The study intends to investigate the effect of the different ARL's on the final recording made by the ABR testing. I shall do this by exposing normal hearing participants to three different levels of ARL (±5µV, ±10µV and ±20µV). Each condition will be exposed to a no-stimulus trial and a stimulus trial of 70dBnHL, which is standard NHSP procedure (Stevens et al., 2010). The residual noise from each condition will then be compared. It's expected that an increase in the rejection level will cause the amount of average residual noise to also increase.
ARL is the only parameter to be changed; every other parameter shall remain as per standard NHSP protocol recommended by Stevens et al., 2010.

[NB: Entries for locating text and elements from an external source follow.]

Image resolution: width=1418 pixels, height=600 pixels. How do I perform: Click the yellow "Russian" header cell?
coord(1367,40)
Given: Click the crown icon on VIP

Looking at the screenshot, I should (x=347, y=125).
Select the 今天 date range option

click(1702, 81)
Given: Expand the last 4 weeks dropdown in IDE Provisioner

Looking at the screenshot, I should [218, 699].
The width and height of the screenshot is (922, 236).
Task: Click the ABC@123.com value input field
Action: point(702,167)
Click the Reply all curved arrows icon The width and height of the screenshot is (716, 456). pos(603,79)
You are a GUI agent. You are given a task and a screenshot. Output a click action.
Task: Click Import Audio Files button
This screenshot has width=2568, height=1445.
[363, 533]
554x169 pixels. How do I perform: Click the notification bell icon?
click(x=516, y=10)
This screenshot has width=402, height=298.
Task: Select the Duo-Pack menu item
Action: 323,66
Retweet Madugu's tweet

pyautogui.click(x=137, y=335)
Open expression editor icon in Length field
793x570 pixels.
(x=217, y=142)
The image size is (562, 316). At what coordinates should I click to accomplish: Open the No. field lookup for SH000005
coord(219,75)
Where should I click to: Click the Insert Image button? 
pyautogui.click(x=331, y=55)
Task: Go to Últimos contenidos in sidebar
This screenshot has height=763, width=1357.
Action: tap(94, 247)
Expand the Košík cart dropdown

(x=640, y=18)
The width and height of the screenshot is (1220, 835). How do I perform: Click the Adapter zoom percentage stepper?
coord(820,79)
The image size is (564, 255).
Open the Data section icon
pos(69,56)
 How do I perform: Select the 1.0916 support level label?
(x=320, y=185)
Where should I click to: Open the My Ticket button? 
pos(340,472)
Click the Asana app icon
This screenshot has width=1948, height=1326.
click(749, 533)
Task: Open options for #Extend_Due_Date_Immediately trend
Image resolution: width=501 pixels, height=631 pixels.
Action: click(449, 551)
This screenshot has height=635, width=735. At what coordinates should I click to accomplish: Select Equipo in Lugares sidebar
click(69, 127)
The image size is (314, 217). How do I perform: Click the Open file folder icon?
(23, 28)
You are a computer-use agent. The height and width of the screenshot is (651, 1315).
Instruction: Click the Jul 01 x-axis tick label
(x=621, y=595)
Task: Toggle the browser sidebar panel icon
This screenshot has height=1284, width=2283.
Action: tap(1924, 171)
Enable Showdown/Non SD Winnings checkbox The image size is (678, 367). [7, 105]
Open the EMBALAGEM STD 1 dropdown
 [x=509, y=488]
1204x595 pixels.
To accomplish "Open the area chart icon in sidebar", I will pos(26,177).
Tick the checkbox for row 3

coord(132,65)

There isn't much previous research on ARL's as it is generally known to be a compromise and thought that the lower level that you're able to use the better, which is manipulated depending on testing conditions. Sanchez & Gans (2006) compared two ARL's on their effect on the amplitude of wave V for active and quiet patient conditions. The paper indicates that strict ARL's can lead to difficulty in ABR interpretation due to the reduction in amplitude of the waveform, wave V and poor waveform morphology.
This study is clinically relevant as NHSP ABR testing is often performed in day-to-day operation of an Audiology department in England. It is also worthwhile providing evidence as to a figure to use as it is generally a compromise.